◆ **AIM OF THE TASK**
The answer is to be an exact copy of the lines below running from the line with "The image size is (571, 437)." down to the line with "Given: Select the", both ends included, and nothing more.

◆ **EXCERPTED DATA**
[Start of Attachment]

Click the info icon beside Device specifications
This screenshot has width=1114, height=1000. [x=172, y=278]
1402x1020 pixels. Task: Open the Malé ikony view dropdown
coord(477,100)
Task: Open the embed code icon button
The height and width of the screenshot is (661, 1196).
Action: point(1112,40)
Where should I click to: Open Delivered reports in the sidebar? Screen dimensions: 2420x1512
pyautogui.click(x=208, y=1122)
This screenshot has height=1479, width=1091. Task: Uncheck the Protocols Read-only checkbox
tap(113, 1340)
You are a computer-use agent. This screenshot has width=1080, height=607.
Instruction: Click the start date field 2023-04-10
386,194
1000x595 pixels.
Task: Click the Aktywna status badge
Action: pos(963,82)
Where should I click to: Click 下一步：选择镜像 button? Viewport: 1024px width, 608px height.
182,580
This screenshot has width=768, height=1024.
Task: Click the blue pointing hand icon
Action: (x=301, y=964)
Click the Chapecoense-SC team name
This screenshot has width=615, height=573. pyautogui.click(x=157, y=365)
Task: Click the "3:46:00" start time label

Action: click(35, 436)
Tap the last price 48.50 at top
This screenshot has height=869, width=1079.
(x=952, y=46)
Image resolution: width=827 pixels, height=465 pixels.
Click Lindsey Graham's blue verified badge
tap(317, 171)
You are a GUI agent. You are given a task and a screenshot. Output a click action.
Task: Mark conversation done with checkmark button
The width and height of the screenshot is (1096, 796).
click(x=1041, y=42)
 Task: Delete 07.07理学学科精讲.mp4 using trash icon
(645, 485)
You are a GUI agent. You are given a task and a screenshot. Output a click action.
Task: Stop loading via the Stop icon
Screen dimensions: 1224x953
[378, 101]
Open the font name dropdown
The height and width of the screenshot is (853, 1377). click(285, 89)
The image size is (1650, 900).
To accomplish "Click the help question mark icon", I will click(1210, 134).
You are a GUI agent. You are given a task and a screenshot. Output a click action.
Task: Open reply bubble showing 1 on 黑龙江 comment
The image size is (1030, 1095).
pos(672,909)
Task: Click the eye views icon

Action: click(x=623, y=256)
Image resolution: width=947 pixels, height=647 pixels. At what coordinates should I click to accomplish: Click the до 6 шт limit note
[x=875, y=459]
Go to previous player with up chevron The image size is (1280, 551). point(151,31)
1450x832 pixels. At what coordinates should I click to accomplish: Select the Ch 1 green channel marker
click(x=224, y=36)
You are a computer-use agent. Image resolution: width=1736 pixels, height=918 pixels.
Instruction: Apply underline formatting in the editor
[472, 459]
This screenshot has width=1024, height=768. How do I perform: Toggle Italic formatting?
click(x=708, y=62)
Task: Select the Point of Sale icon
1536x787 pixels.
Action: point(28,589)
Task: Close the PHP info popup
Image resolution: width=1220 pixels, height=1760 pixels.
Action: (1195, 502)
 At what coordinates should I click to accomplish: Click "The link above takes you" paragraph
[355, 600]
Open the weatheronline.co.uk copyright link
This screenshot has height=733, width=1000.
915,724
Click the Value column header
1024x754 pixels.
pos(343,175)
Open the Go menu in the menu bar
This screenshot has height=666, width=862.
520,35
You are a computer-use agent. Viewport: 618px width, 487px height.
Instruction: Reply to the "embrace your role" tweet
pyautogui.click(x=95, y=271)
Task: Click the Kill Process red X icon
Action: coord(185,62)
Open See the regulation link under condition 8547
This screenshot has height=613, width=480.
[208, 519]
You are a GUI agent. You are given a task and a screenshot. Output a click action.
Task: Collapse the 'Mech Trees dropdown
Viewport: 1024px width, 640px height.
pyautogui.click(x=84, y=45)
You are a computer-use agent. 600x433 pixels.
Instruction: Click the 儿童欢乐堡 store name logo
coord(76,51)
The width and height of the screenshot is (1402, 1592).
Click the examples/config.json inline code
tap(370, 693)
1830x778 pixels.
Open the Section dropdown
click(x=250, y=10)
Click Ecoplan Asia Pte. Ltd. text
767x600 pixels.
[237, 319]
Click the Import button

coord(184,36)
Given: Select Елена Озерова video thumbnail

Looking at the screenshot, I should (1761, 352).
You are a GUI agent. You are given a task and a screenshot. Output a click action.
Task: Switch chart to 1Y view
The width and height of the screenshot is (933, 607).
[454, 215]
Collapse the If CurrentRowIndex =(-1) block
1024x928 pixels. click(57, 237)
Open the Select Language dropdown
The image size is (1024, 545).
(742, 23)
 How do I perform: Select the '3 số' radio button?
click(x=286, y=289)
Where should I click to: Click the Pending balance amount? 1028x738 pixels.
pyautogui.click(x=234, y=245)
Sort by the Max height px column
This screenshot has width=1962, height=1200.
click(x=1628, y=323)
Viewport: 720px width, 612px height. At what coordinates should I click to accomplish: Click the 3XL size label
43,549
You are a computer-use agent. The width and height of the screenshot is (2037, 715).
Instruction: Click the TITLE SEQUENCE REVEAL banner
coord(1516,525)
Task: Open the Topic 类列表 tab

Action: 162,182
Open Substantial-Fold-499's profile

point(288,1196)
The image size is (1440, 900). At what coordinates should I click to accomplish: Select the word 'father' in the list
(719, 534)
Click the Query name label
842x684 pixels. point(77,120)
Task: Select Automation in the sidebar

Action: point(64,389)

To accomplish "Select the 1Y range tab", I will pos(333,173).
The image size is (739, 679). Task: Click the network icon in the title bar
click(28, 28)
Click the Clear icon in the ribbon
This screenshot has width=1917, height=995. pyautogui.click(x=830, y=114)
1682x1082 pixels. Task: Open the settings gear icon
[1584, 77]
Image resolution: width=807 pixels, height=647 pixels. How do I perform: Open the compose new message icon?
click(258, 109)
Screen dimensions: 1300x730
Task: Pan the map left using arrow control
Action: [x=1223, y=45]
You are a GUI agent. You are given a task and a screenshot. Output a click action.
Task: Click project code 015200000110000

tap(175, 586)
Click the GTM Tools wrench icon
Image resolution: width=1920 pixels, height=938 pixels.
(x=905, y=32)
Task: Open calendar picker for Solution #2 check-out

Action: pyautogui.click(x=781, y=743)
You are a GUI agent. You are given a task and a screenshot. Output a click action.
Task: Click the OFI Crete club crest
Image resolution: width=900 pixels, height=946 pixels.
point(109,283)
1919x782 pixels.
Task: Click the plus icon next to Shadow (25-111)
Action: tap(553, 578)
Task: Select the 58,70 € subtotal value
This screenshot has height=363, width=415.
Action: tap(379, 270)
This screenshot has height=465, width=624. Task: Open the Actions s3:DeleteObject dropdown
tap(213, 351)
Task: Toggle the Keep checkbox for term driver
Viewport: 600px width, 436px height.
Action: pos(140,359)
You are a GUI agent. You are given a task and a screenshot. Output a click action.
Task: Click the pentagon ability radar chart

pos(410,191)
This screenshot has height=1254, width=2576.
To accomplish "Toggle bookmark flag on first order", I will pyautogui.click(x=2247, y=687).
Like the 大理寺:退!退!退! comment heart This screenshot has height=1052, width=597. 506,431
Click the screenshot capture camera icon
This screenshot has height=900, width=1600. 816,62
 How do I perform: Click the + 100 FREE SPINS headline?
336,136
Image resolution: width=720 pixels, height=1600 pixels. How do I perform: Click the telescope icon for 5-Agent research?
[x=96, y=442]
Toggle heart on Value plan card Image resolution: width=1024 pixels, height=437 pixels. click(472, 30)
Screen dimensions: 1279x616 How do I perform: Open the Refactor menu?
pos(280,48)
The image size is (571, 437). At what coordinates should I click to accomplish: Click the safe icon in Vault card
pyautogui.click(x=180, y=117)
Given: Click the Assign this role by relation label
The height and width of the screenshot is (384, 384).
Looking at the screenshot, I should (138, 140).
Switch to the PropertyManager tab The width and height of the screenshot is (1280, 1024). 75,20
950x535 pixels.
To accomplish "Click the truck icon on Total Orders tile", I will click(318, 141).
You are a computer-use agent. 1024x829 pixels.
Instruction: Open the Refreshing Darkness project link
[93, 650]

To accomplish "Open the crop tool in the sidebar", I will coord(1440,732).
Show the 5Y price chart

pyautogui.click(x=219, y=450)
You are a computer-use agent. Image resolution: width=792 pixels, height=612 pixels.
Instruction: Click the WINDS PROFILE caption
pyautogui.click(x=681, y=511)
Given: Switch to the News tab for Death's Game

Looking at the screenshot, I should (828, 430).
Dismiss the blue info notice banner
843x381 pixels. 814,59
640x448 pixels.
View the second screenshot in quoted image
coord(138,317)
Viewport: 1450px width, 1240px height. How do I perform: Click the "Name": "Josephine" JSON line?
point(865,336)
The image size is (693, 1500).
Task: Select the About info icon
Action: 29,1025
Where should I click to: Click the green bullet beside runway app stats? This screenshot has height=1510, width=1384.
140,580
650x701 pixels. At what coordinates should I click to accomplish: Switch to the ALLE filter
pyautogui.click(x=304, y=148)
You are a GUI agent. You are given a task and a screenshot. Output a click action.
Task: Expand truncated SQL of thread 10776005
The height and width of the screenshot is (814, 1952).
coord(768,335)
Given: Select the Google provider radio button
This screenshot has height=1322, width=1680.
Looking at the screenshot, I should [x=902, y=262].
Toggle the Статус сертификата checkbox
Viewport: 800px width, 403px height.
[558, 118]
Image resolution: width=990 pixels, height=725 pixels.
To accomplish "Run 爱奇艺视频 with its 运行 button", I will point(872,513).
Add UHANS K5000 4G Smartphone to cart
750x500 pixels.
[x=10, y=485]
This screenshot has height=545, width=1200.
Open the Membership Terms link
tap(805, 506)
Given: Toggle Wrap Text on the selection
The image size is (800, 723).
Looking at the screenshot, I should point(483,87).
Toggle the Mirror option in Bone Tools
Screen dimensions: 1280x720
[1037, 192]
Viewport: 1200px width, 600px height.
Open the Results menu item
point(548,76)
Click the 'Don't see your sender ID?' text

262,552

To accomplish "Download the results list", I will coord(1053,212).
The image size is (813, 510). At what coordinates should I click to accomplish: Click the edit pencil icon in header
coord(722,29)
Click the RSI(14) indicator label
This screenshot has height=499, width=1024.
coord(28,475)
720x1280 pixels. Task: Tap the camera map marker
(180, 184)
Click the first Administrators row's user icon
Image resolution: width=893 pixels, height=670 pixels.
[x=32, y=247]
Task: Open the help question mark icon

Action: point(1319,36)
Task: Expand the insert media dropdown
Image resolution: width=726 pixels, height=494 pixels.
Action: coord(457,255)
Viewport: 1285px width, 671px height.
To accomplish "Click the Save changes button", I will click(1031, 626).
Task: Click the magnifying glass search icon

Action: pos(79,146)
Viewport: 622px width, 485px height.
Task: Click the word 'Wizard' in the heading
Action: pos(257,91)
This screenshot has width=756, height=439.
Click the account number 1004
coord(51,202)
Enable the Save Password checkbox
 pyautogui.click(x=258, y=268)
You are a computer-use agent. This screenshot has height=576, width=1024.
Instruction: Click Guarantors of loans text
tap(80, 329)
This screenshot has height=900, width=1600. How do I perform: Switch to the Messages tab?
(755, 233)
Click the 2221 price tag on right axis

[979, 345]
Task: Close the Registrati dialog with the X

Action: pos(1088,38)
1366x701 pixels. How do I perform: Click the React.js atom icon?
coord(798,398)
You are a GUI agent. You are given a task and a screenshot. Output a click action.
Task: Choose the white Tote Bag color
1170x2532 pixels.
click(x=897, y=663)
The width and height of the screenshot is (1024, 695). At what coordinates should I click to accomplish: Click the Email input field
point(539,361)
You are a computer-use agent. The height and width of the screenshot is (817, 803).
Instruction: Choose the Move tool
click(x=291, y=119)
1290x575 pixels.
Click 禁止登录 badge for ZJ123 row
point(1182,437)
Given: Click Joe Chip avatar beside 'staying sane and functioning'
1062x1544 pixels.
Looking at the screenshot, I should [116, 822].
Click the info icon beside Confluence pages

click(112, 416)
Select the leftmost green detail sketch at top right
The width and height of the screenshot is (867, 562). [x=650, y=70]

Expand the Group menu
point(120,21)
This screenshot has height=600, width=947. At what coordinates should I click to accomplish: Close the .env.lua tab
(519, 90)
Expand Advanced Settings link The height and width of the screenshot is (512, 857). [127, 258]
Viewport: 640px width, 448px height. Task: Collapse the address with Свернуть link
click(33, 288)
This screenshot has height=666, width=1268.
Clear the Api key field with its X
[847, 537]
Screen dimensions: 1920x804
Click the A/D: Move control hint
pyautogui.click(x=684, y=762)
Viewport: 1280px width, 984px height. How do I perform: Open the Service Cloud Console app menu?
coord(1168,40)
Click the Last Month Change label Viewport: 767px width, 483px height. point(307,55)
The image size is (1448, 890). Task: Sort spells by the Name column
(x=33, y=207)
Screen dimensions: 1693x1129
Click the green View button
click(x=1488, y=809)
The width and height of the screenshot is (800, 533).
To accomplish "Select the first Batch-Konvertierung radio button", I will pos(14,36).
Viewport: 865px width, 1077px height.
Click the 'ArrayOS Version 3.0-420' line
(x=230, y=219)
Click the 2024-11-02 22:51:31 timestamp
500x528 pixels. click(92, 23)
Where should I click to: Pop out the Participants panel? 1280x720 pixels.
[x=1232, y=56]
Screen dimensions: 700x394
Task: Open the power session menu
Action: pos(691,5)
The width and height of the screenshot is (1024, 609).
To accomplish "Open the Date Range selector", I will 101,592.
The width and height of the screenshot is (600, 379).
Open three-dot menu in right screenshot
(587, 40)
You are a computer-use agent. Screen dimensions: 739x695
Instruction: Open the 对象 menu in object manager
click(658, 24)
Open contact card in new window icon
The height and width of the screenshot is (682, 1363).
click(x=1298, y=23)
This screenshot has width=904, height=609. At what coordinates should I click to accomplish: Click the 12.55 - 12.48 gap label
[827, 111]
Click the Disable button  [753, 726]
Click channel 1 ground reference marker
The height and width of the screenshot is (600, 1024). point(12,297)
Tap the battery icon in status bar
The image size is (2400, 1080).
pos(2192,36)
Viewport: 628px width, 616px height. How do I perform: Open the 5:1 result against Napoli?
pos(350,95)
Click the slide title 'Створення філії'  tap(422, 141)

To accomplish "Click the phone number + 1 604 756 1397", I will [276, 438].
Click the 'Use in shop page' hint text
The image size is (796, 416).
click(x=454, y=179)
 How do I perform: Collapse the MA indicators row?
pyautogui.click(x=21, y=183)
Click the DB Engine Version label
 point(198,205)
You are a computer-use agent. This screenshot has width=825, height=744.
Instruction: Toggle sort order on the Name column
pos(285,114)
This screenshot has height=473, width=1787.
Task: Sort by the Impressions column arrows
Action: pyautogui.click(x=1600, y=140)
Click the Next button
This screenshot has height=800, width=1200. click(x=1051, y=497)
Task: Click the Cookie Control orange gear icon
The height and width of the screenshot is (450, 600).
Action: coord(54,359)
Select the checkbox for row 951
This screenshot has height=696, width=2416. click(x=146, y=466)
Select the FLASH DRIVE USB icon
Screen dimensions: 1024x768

[End of Attachment]

◆ **WRITTEN RESPONSE**
The image size is (571, 437). At what coordinates should I click to accomplish: Click the safe icon in Vault card
pyautogui.click(x=180, y=117)
Given: Click the Assign this role by relation label
The height and width of the screenshot is (384, 384).
Looking at the screenshot, I should (138, 140).
Switch to the PropertyManager tab The width and height of the screenshot is (1280, 1024). 75,20
950x535 pixels.
To accomplish "Click the truck icon on Total Orders tile", I will click(318, 141).
You are a computer-use agent. 1024x829 pixels.
Instruction: Open the Refreshing Darkness project link
[93, 650]

To accomplish "Open the crop tool in the sidebar", I will coord(1440,732).
Show the 5Y price chart

pyautogui.click(x=219, y=450)
You are a computer-use agent. Image resolution: width=792 pixels, height=612 pixels.
Instruction: Click the WINDS PROFILE caption
pyautogui.click(x=681, y=511)
Given: Switch to the News tab for Death's Game

Looking at the screenshot, I should (828, 430).
Dismiss the blue info notice banner
843x381 pixels. 814,59
640x448 pixels.
View the second screenshot in quoted image
coord(138,317)
Viewport: 1450px width, 1240px height. How do I perform: Click the "Name": "Josephine" JSON line?
point(865,336)
The image size is (693, 1500).
Task: Select the About info icon
Action: 29,1025
Where should I click to: Click the green bullet beside runway app stats? This screenshot has height=1510, width=1384.
140,580
650x701 pixels. At what coordinates should I click to accomplish: Switch to the ALLE filter
pyautogui.click(x=304, y=148)
You are a GUI agent. You are given a task and a screenshot. Output a click action.
Task: Expand truncated SQL of thread 10776005
The height and width of the screenshot is (814, 1952).
coord(768,335)
Given: Select the Google provider radio button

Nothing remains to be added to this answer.